Exercise description. Rewrite the records below with every "screenshot" changed to "image" and everything else left as it is. Don't include the pictures in your answer.

Record list.
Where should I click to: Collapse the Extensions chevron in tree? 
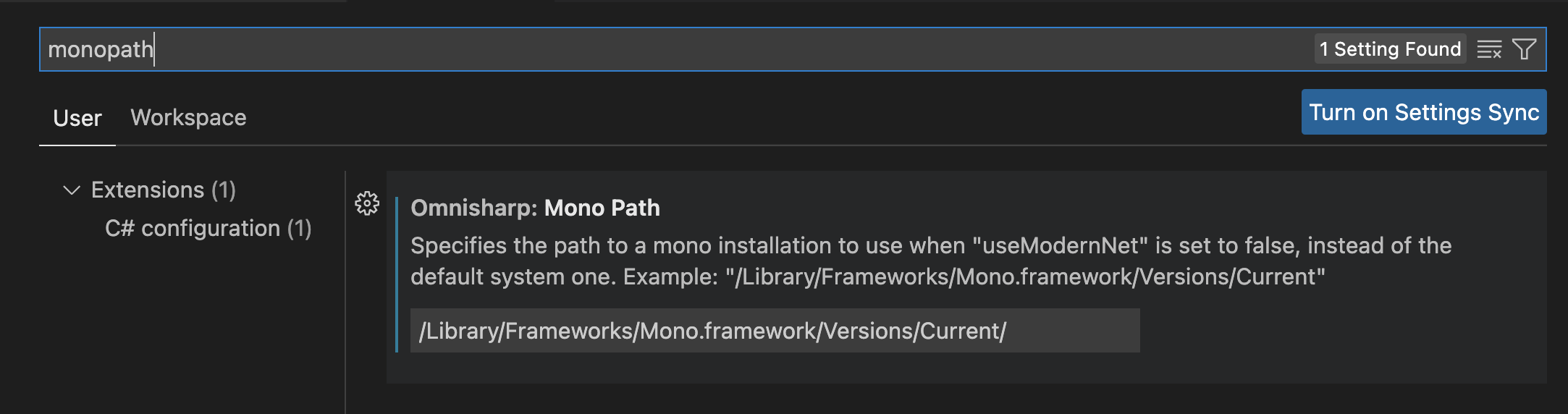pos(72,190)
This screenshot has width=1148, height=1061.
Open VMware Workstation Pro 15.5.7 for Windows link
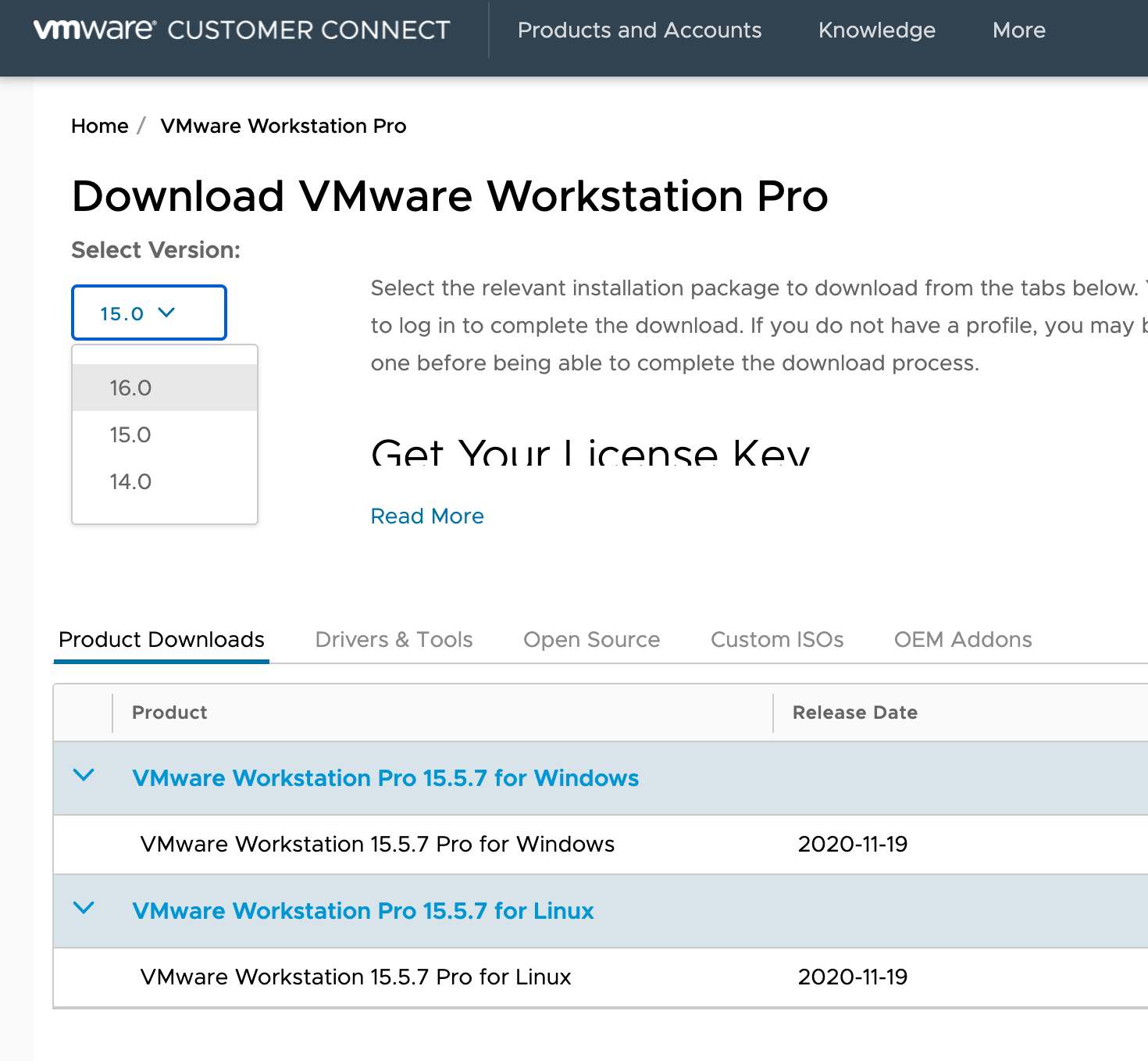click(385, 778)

In response.
Where should I click to: Collapse the Extensions chevron in tree? 
pos(72,190)
This image has width=1148, height=1061.
Open VMware Workstation Pro 15.5.7 for Windows link
click(385, 778)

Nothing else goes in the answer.